Computer Access Technology Corporation, a corporation, (hereinafter known as
"CATC", or "the Company"), having its principal place of business at 2403 Walsh
Avenue, Santa Clara, California 95051-1302, is hiring Mr. Jean-Louis Gassee,
whose social security number is ###-##-#### (hereinafter referred to as
"Employee"), located at 445 Lowell Avenue, Palo Alto CA 94301, as a full time
employee, starting on January 4, 2002 ("Start Date"), under the following
conditions:

1.       JOB DESCRIPTION

As President and Chief Executive Officer, reporting to the Company's Board of
Directors, Employee shall perform all business functions required by CATC,
including but not limited to:

1. Lead CATC's executive team to grow the business and increase shareholders'
   value

2. Establish corporate strategy, set goals and objectives

3. Manage CATC's executive team in executing our corporate strategy

4. Cultivate strategic relations with key customers and corporate partners

5. Cultivate relations with the investment community

6. Instill and propagate CATC's values, continuing to provide an exciting,
   challenging and enjoyable work environment that encourages teamwork and
   personal growth and fosters productivity and excellence

By signing this Employment Agreement, you confirm to the Company that you have
no contractual commitments or other legal obligations that would prohibit you
from performing your duties for the Company.

++++++++

**What the exercise asks**
Continue the CATC employment agreement from its last sentence, drafting the next section in the same style.

**Provided material**
++++++++

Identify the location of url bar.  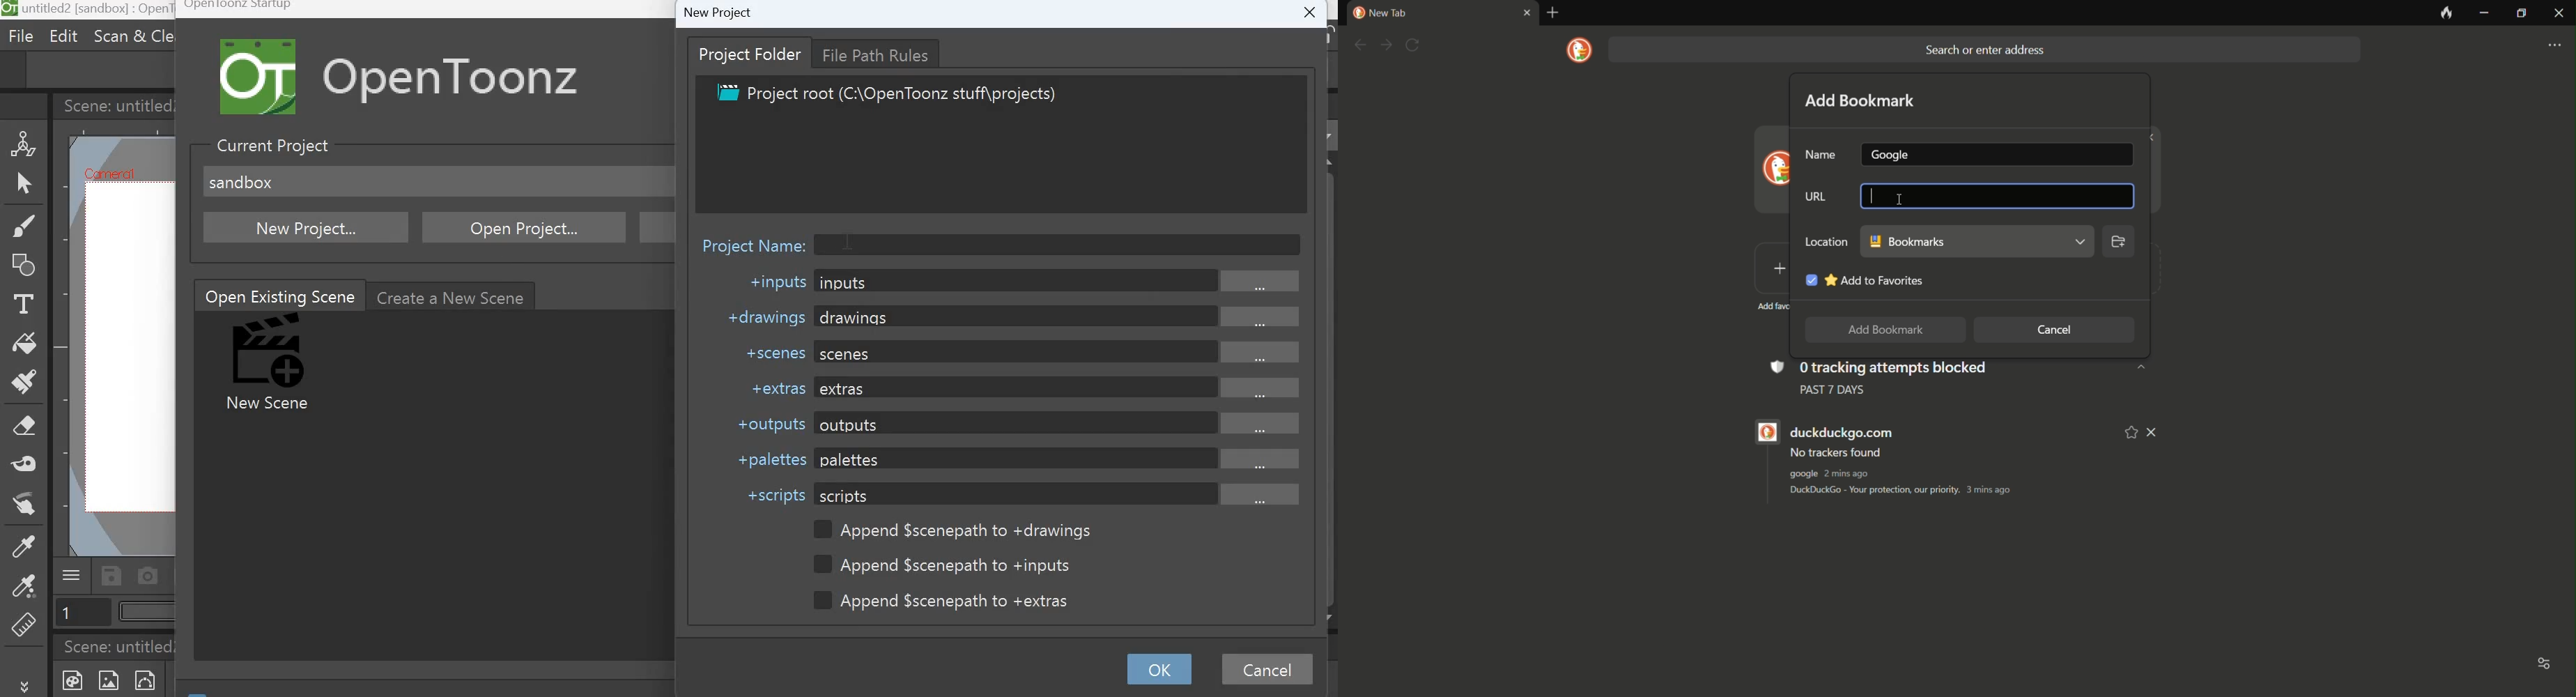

++++++++

**Result for this exercise**
2.       COMPENSATION

2.1.     Salary:

The Company will pay you a salary at the rate of $250,000 per year, payable in
accordance with the Company's standard payroll schedule. This salary has been
established as part of a total compensation package that has taken into account
the quantity of stock options to be granted to you, and will be subject to
review by the Compensation Committee of the Board pursuant to the Company's
executive compensation policies in effect from time to time.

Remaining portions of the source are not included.